Respective sessions focused on urban forests, green infrastructure, financial resources and governance to mainstream nature-based approaches into planning and practice at a local scale. In addition, questions from the participants were answered live on YouTube.
Here are the main takeaways from the webinar series:
- Firstly, although the term "Nature-based Solutions" is not commonly used in Korea, the concept is present in various policies on topics such as Urban Forests, Low impact development (L.I.D) and Green Infrastructure.
- Secondly, financial resources are essential to the implementation of local NBS, but various issues need to be addressed so that budgets from local governments are secured for this purpose, including the lack of an evaluation system.
- Thirdly, from planning and implementation to evaluation, public participation is critical to the success of NBS. The Korean society will have to find ways to adopt collaborative approaches to the implementation of NBS in the future.
Throughout the webinar series, strategies to implement NBS in Korea were discussed in light of key issues related to technology, finance, policy, evaluation, and planning.

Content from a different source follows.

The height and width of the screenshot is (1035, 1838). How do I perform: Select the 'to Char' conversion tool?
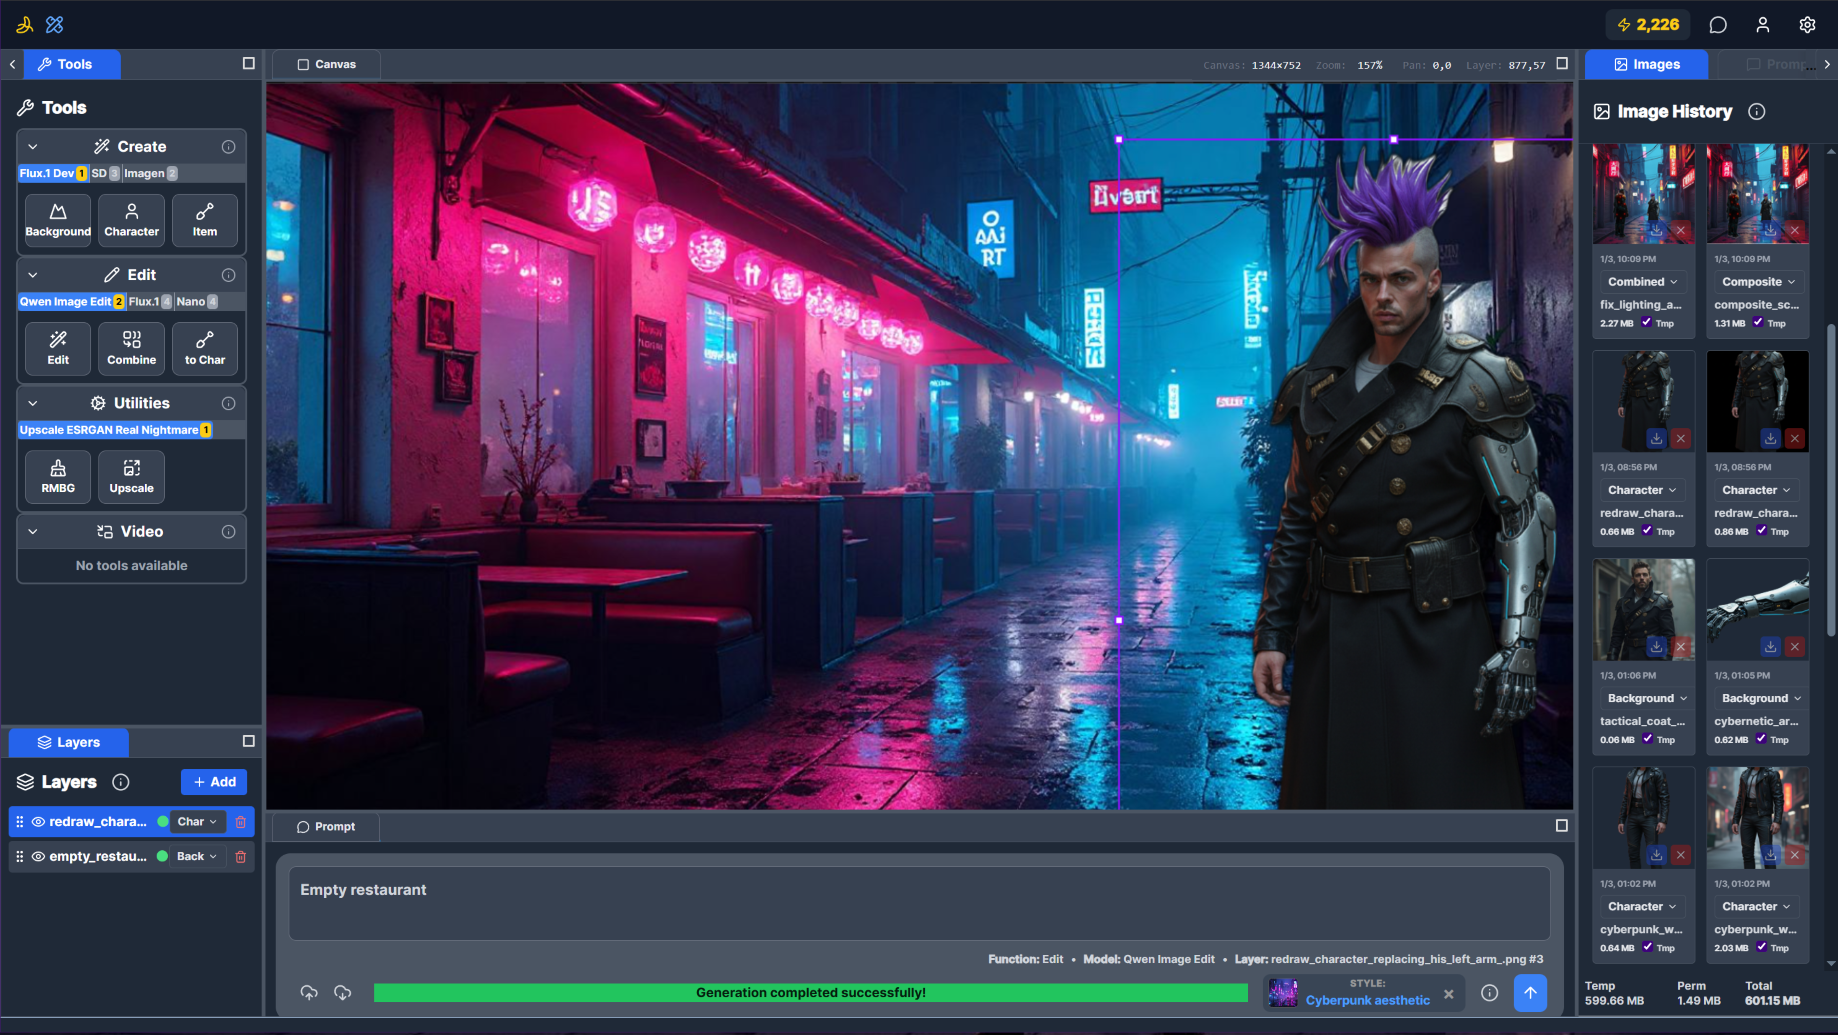[204, 348]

As a follow-up plan, Korea's UrbanByNature hub will organize workshops in October to discuss ways to address NBS in regional biodiversity strategies and to engage public and private stakeholders in relevant industry sectors.
The UrbanByNature Korea webinar series was co-organised by ICLEI Korea and ICLEI Europe in cooperation with the Gangwon-do Provincial Government, the city of Changwon, the Korea Environment Institute, Korea’s National Institute of Ecology, the Suwon Research Institute, the Ecosystem Service Partnership’s Asia Regional Office, Changwon University and Korea’s Ministry of Environment.